• _Activity_
In the records that follow, find each line containing "Open" and copy it.
##### Dataset entries
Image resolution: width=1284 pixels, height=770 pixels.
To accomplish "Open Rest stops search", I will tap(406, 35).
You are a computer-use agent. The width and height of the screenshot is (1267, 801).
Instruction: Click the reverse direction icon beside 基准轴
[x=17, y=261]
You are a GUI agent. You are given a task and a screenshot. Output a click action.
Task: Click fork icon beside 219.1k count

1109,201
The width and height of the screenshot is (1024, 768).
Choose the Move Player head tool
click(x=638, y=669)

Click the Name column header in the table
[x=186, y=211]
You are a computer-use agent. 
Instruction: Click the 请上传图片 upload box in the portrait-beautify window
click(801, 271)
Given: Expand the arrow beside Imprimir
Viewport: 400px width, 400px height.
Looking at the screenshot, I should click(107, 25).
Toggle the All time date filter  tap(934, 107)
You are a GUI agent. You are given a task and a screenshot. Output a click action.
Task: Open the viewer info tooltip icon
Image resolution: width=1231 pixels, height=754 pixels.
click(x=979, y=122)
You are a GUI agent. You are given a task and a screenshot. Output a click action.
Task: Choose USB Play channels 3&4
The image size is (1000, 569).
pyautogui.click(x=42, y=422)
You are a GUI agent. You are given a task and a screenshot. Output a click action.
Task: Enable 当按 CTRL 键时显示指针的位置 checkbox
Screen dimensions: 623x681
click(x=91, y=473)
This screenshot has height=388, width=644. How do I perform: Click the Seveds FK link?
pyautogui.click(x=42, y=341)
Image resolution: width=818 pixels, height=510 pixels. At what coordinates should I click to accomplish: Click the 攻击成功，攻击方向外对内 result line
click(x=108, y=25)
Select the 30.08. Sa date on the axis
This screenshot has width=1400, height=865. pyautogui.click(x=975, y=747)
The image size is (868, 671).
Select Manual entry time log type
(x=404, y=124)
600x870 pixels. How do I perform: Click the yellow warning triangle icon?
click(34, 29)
##########
• _Solution to the exercise_
To accomplish "Open Rest stops search", I will tap(406, 35).
Task: Open the viewer info tooltip icon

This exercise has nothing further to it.